INPUT MATERIAL:
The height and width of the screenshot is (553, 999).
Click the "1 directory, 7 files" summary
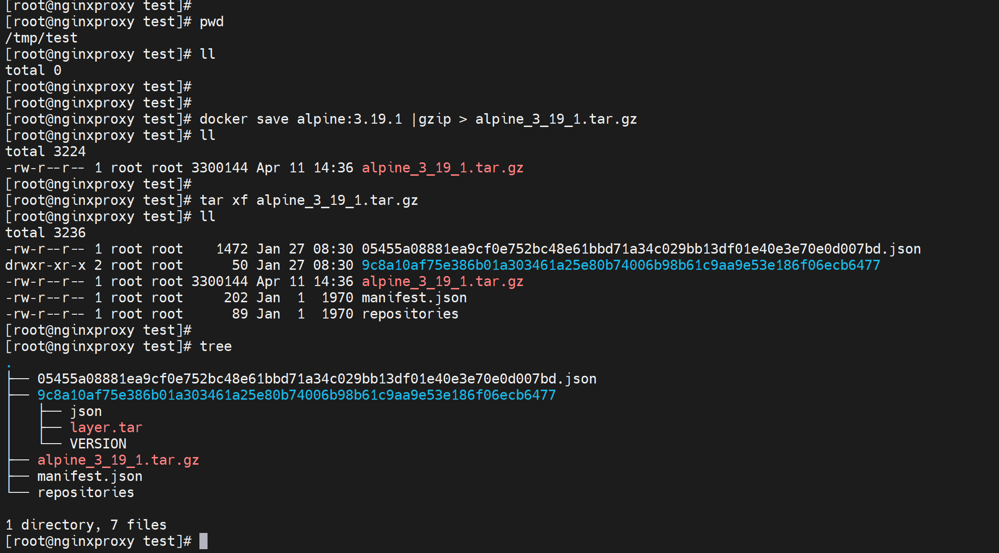tap(86, 525)
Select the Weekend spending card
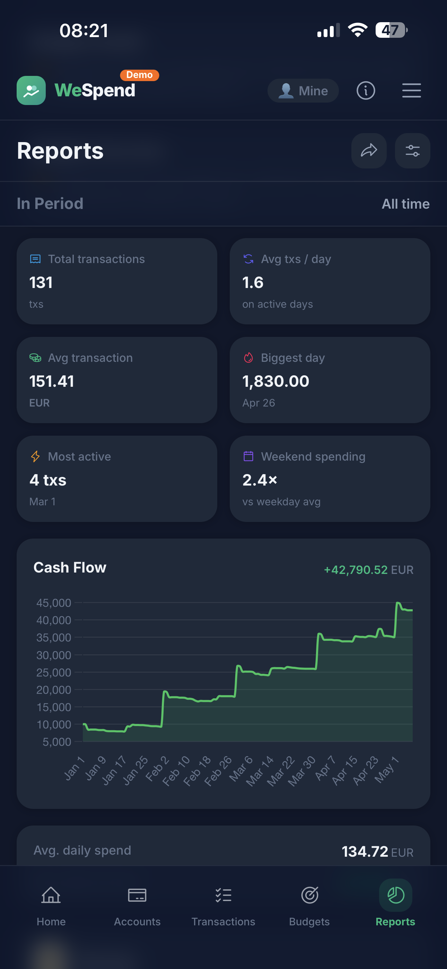 coord(330,478)
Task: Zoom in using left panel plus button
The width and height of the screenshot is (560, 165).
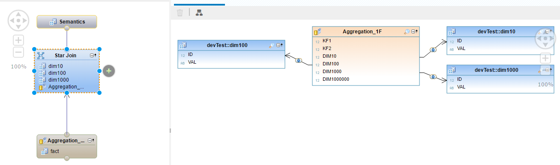Action: [18, 41]
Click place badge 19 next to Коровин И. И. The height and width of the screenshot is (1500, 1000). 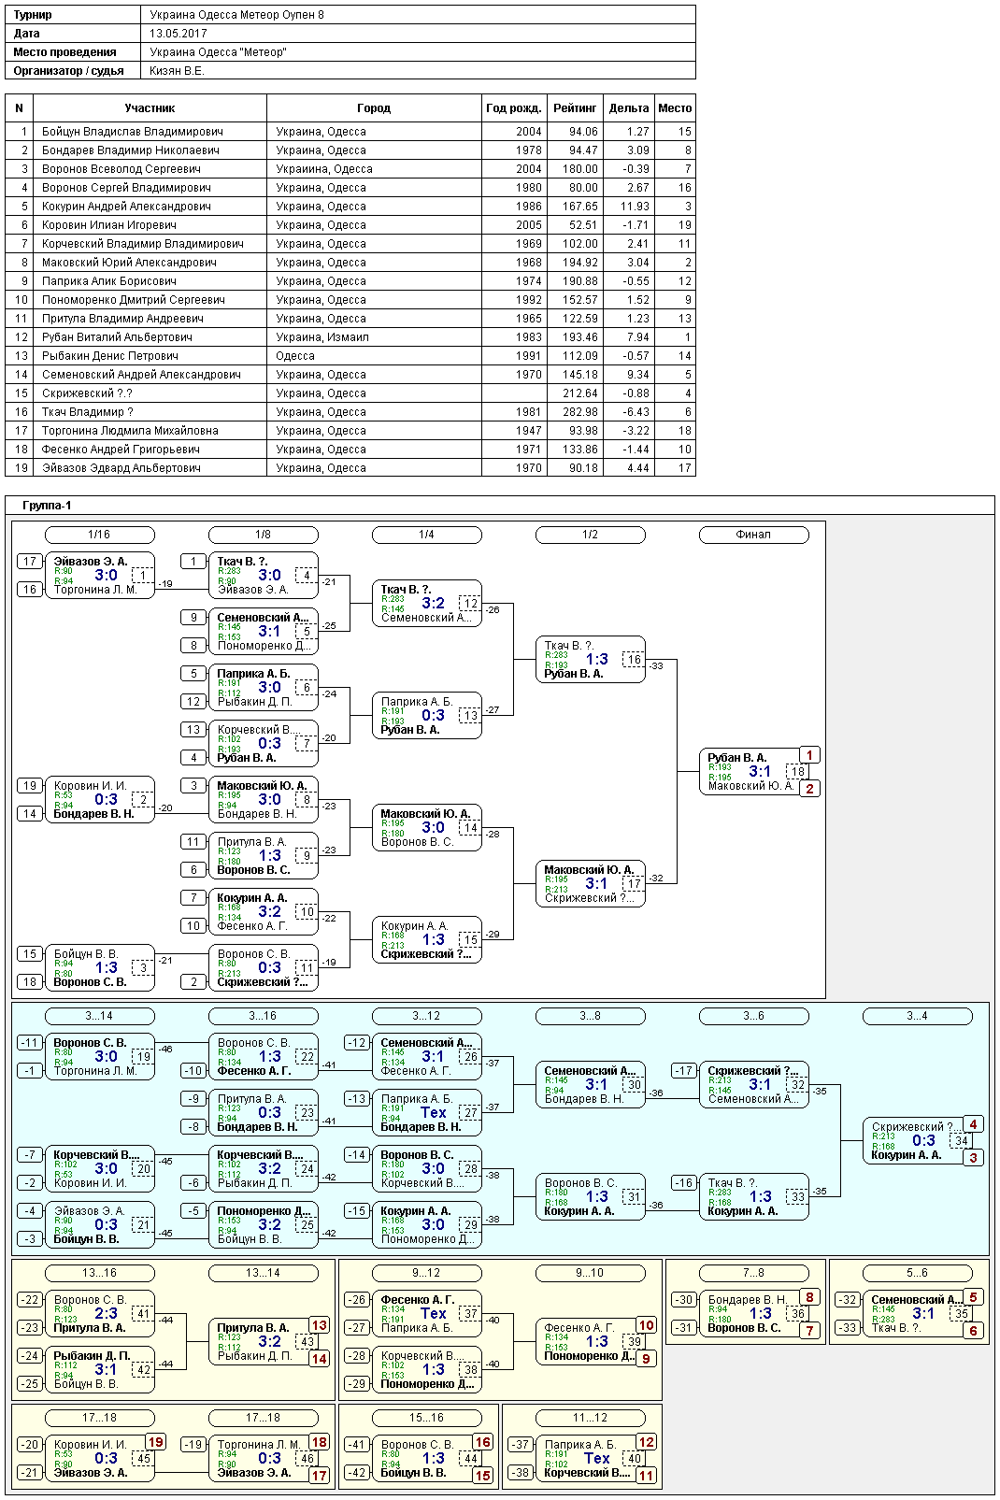click(155, 1442)
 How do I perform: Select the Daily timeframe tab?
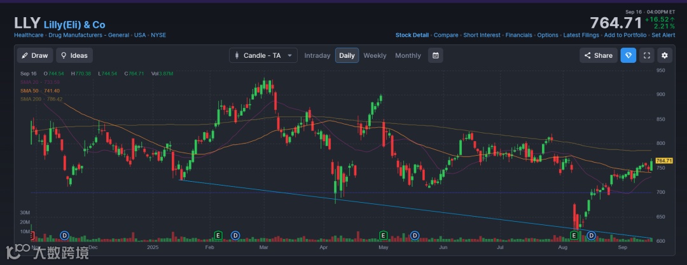(347, 55)
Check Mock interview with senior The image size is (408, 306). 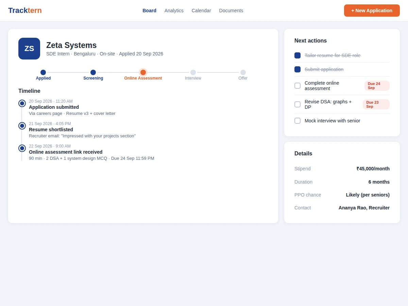point(298,121)
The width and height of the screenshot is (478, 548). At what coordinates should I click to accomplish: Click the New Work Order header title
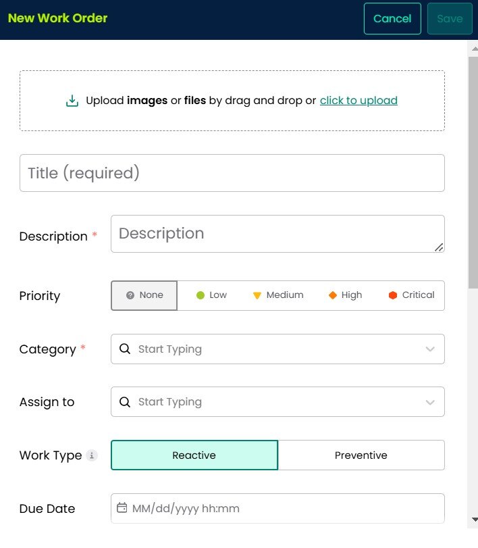click(57, 18)
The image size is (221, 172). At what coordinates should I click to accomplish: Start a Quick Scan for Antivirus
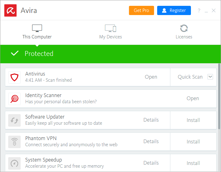[x=190, y=77]
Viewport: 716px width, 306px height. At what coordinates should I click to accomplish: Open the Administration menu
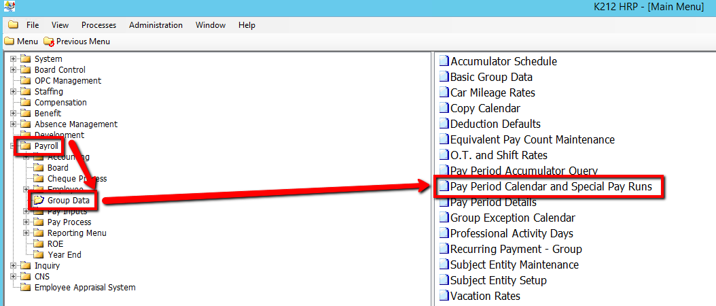point(156,25)
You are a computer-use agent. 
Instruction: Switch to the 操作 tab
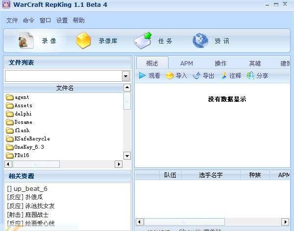coord(221,63)
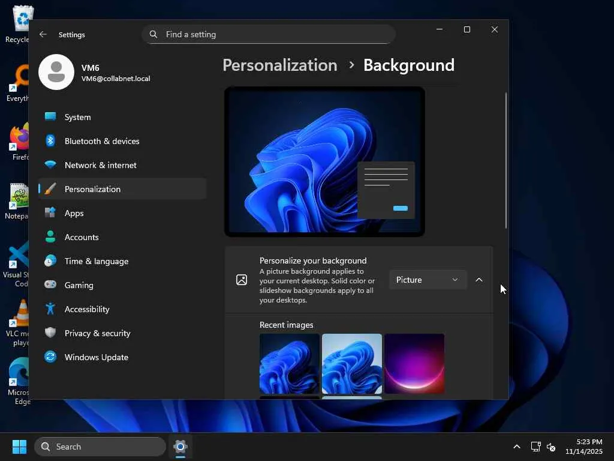Open Apps settings icon in sidebar

click(x=50, y=213)
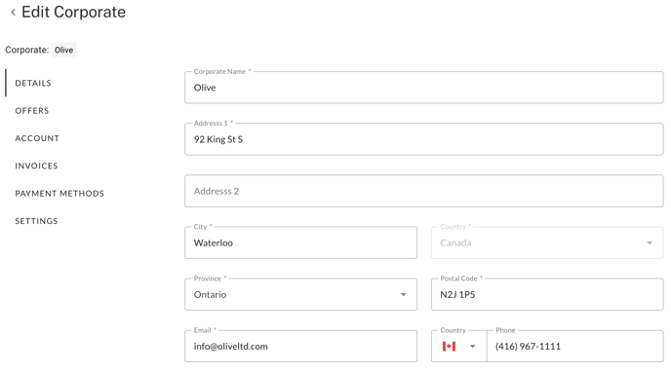Focus the Address 1 input field

click(423, 139)
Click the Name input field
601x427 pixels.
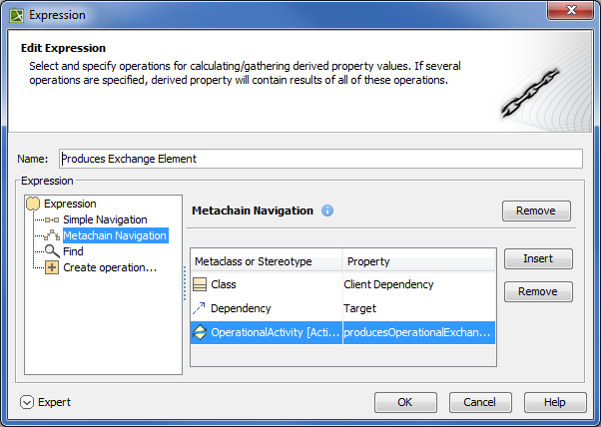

TASK REQUIREMENTS:
Set down exactly, and only, the lines from the one holding "Instruction: Switch to the 操作 tab" to the end of the records above, leaving every picture out.

ANSWER FOR THIS EXERCISE:
Instruction: Switch to the 操作 tab
coord(221,63)
Open Apps settings icon in sidebar

click(x=50, y=213)
Focus the Address 1 input field

click(423, 139)
Click the Name input field
601x427 pixels.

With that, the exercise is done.